**TEXTAUSZUG**
━━━━━━━━━━━━━━━━

Da wäre als erstes der c80 zu nennen. Dieser Lokdekoder ist für die sogenannten Allstrommotoren gedacht. Diese erkennt man daran, das sie einen Stator mit Spule (roter Pfeil) haben. Gleichstrommotoren besitzen dagegen einen Stator mit Permanentmagneten, wie etwa die HAMO-Ausführungen mancher Loks (grüner Pfeil). Der 36 x 21 x 9 mm große c80-Dekoder hat einen achtpoligen Dip-Schalter zum einstellen einer Digitaladresse (1 bis 80). Die Umschaltung der Fahrtrichtung erfolgt elektronisch, nicht mehr wie gewohnt mit dem mechanischen Einspulenrelais. Der integrierte Speicher merkt sich die zuletzt eingestellte Geschwindigkeit und Fahrtrichtung bis zu mehrere Stunden lang. Mit Ablauf dieser Zeit steht der Dekoder auf Vorwärts, Fahrstufe 0, Licht aus. Der Dekoder hat eine schaltbare, richtungsabhängige Zusatzfunktion für Licht oder ähnliches mit einer maximalen Belastbarkeit von 2 x 0,2 A.

Umbau

Als erstes wird der mechanische, bzw. elektronische Fahrtrichtungsumschalter (blauer Pfeil) aus der Lokomotive entfernt. An diesen Platz wird der Dekoder geklebt. Bei neueren Loks mit elektronischer Umschaltung kann die Dekoderplatine anstelle der Umschaltplatine in die selbe Halterung geklemmt werden. Das rote Kabel des c80 wird mit dem Schleifer verbunden, wärend das braune die Masse repräsentiert. Damit ist die Strom- und Informationsversorgung des Dekoders gewährleistet. Das schwarze Kabel wird mit der Drosselspule des Motors verlötet. Die andere Seite der Drossel ist mit dem einen Bürstenanschluß verbunden. Die blauen und grünen Kabel werden an die Feldspule des Stators gelötet (oranger Pfeil).

━━━━━━━━━━━━━━━━

**KURZE AUFGABE 1**
Schreib aus dem Textauszug zum c80-Dekoder den Teil Wort für Wort ab, der mit den Worten „Da wäre als“ anfängt und mit „von 2 x 0,2 A.“ aufhört.
**KURZE AUFGABE 2**
Fasse den Textauszug zum c80-Dekoder in zwei Sätzen zusammen.
**KURZE AUFGABE 3**
Beantworte anhand des Textauszugs zum c80-Dekoder diese Fragen:
(a) Wie groß ist der c80-Dekoder?
(b) Womit wird das rote Kabel des c80 verbunden?
(c) Wie steht der Dekoder, wenn die Speicherzeit abgelaufen ist?
Die Auflistung hat hiermit nichts zu tun.

**ERFASSTE DATEN**
━━━━━━━━━━━━━━━━

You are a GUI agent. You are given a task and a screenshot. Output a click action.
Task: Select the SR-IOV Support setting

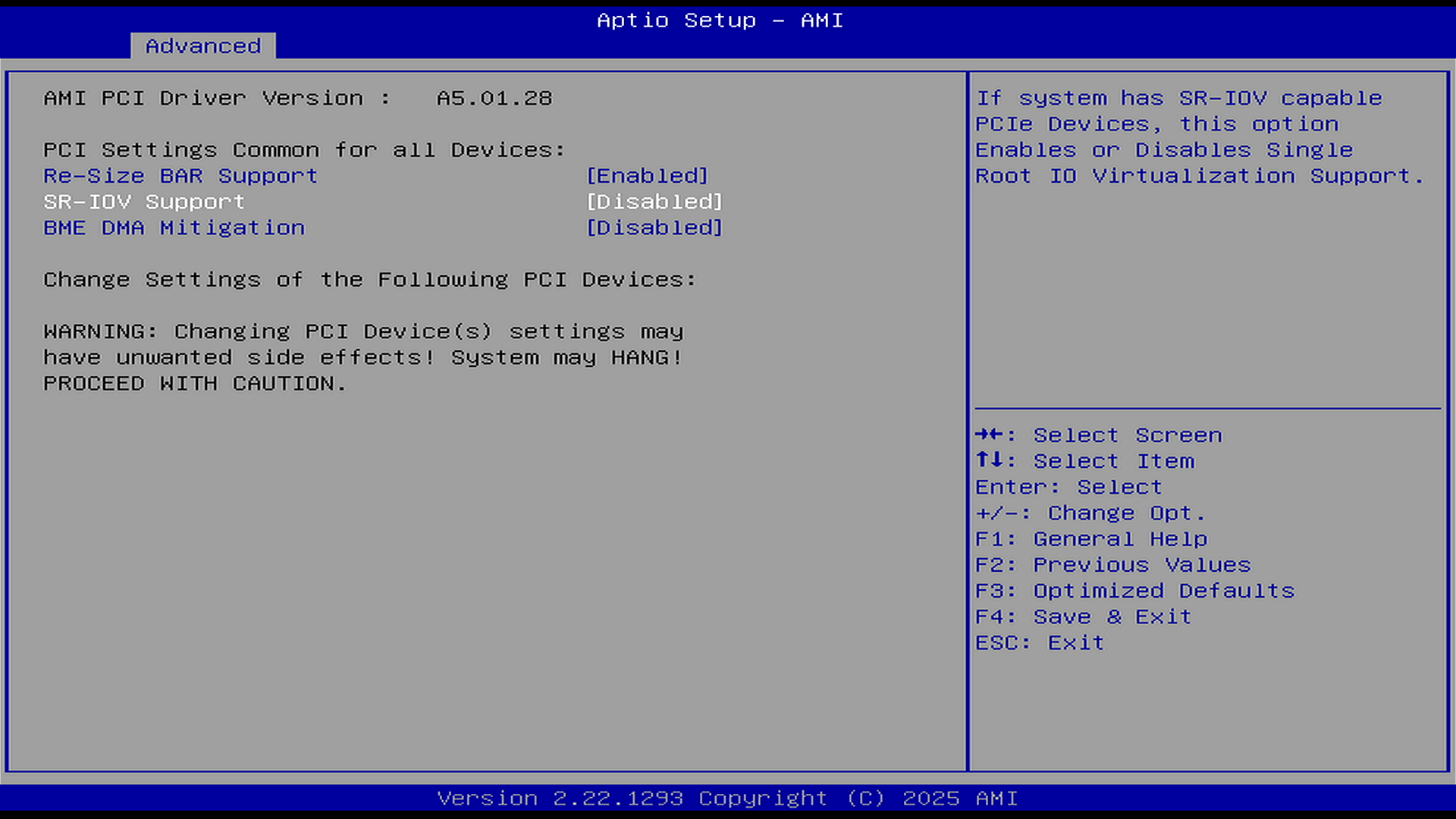pos(144,202)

━━━━━━━━━━━━━━━━

**LÖSUNG 1**
Da wäre als erstes der c80 zu nennen. Dieser Lokdekoder ist für die sogenannten Allstrommotoren gedacht. Diese erkennt man daran, das sie einen Stator mit Spule (roter Pfeil) haben. Gleichstrommotoren besitzen dagegen einen Stator mit Permanentmagneten, wie etwa die HAMO-Ausführungen mancher Loks (grüner Pfeil). Der 36 x 21 x 9 mm große c80-Dekoder hat einen achtpoligen Dip-Schalter zum einstellen einer Digitaladresse (1 bis 80). Die Umschaltung der Fahrtrichtung erfolgt elektronisch, nicht mehr wie gewohnt mit dem mechanischen Einspulenrelais. Der integrierte Speicher merkt sich die zuletzt eingestellte Geschwindigkeit und Fahrtrichtung bis zu mehrere Stunden lang. Mit Ablauf dieser Zeit steht der Dekoder auf Vorwärts, Fahrstufe 0, Licht aus. Der Dekoder hat eine schaltbare, richtungsabhängige Zusatzfunktion für Licht oder ähnliches mit einer maximalen Belastbarkeit von 2 x 0,2 A.

**LÖSUNG 2**
Der c80 ist ein Lokdekoder für Allstrommotoren mit einem achtpoligen Dip-Schalter für Digitaladressen von 1 bis 80, elektronischer Umschaltung der Fahrtrichtung und einem Speicher für die zuletzt eingestellte Geschwindigkeit und Fahrtrichtung. Beim Umbau kommt er an die Stelle des Fahrtrichtungsumschalters, und seine Kabel werden an Schleifer, Masse, Drosselspule und Feldspule des Stators angeschlossen.

**LÖSUNG 3**
(a) 36 x 21 x 9 mm
(b) Mit dem Schleifer
(c) Auf Vorwärts, Fahrstufe 0, Licht aus